▸ **Bacaan yang Disediakan**:
Tak terasa lelahnya malam itu membuat mata ini rasanya ingin bergegas untuk tidur pulas, sampai-sampai untuk mandipun saya lupa. Pagi hari tiba ayah ingin pergi sendiri memulai pembuatan sampannya kembali rasanya memang dia sudah lama nganggur untuk menangkap ikan, yah maklum lah orang tua di kampung saya ga bisa diam harus kerja-kerja terus. Tapi saya ikuti ayah dari belakang karena saya pikir tempatnya juga dekat dari kampung yang saya tempati saat ini, ssampai di sana ayah terkejut melihat saya jalan sendiri di pinggir jalan bebuli yang masa itu masih pengerasan belum juga di aspal. Terlihat sampan rasanya hampir jadi dan hampir mirip dan agak menipis seperti sebelumnya. Cara pengerutan ini mirip seperti kita membuat galian lubang di tanah lihatlah gambar di bawah ini.
pembuatan sampan

Nah ini contoh pengerut dan cara mengerut kayu ini menjadi sampan cukup sulit bukan bayangkan aja gambar di samping sampai-sampai melepas baju segala, seksikan kayak adirai masih kecil (canda). Proses ini berlangsung 4 hari berturut-turut sampai akhirnya menjadi sampan sungguhan. Oya lupa sebelum masuk ke air ini butuh pengeringan dalam beberapa hari, tergantung cuaca kalau panas bisa jadi singkat yah kalau hujan lama lah ceritanya.

▸ **Soal dan Tugas**:
a - Tentukan apakah setiap pernyataan berikut sesuai dengan teks tentang pembuatan sampan, lalu jawab ya atau tidak disertai kutipan persis dari teks sebagai penentunya.
(i) Proses mengerut kayu hingga menjadi sampan berlangsung selama seminggu.
(ii) Jalan bebuli pada masa itu sudah diaspal.
(iii) Sampan perlu dikeringkan beberapa hari sebelum masuk ke air.
b - Jawab pertanyaan berikut berdasarkan teks tentang pembuatan sampan.
(i) Apa yang lupa dilakukan penulis malam itu karena lelah?
(ii) Cara pengerutan kayu dikatakan mirip dengan apa?
(iii) Dalam cuaca seperti apa pengeringan sampan bisa berlangsung singkat?
c - Tuliskan lanjutan teks tentang pembuatan sampan, dimulai setelah kalimat terakhirnya.

Data penunjukan sasaran:
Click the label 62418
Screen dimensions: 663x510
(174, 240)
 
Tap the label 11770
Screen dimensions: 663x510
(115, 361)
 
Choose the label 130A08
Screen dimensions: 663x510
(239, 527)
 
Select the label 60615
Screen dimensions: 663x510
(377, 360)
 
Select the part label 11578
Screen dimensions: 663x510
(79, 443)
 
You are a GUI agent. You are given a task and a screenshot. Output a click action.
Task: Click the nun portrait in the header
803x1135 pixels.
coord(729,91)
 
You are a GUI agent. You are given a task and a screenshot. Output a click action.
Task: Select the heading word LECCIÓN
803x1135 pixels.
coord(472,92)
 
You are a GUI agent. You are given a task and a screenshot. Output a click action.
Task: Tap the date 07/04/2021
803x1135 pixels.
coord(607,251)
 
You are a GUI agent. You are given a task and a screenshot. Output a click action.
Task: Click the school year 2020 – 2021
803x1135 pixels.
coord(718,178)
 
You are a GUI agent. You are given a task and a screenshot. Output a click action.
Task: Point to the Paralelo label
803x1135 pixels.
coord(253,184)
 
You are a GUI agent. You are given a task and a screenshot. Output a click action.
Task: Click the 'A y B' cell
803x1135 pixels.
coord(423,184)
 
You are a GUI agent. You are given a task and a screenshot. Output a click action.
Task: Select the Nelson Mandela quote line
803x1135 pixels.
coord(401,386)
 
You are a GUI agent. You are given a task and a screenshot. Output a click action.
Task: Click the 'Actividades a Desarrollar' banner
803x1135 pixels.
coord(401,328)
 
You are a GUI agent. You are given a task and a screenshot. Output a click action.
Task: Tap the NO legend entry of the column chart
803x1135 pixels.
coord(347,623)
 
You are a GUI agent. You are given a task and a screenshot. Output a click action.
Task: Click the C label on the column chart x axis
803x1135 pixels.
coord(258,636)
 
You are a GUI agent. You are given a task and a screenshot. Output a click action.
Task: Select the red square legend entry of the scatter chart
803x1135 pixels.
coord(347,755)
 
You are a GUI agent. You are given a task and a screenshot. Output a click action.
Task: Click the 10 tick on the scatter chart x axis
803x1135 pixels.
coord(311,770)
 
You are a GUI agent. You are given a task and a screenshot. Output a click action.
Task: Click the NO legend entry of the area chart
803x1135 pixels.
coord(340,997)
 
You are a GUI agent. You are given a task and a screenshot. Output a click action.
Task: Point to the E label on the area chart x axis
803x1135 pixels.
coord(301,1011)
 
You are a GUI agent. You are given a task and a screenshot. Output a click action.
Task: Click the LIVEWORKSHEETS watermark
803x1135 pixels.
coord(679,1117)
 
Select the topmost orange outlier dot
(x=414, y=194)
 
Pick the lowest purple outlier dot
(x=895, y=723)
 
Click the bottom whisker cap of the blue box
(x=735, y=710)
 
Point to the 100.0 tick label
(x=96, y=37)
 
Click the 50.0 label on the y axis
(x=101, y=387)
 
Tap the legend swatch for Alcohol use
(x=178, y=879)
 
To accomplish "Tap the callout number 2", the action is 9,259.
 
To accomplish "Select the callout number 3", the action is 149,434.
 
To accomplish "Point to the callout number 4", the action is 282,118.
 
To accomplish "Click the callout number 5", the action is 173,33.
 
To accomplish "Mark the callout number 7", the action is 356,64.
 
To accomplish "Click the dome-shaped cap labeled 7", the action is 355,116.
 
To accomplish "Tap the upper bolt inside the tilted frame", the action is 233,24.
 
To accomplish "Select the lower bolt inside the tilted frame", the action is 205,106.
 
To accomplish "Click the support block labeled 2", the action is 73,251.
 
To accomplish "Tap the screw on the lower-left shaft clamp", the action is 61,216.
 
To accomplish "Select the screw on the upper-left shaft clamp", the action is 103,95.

▸ **Pembahasan Soal**:
a -
(i) Tidak: "Proses ini berlangsung 4 hari berturut-turut"
(ii) Tidak: "masih pengerasan belum juga di aspal"
(iii) Ya: "sebelum masuk ke air ini butuh pengeringan dalam beberapa hari"

b -
(i) Mandi.
(ii) Membuat galian lubang di tanah.
(iii) Saat cuaca panas.

c -
Cukup sulit bukan, cara-cara pembuatan sampan di ini begitulah perjuangan masyarakat nelayan di kampung Gayo secara keseluruhan. Zaman saya kecil penebangan kayu belum di larang sama sekali apa lagi untuk keperluan nelayan, begitulah orang zaman yang namanya menebang kayu harus memakai aturan. Tujuan kehutan untuk menebang satu kayu maka satu kayulah yang harus di ambil tidak boleh lebih karena hukum adat tidak mengijinkan bahkan kalau kita melanggar bisa terjadi hal-hal yang tidak kita inginkan, contohnya kesurupan, lumpuh atau sejenisnya yang mengakibatkan rusaknya fisik manusia tersebut. Beda dengan zaman sekarang ini menebang itu boleh tapi harus menggunakan surat-surat yang jelas, serta pembayaran pajak yang lumayan besar. Makanya nelayan kami untuk akhir-akhir ini semakin lama semakin kurang, bahkan kebanyakan mereka mengambil usaha di pinggir-pinggir danau seperti membuat kerambak, memancing ikan dari lereng gunung, bahkan ada juga yang berhenti dan mencari usaha lain karena kurangnya sampan, tapi kini kebanyakan perahu-perahu yang berbau mesin yang berjalan menggunakan cairan minyak berbau oli dan berasap polusi di mana-mana. Kasian kan ikan-ikan yang ada di danau ini.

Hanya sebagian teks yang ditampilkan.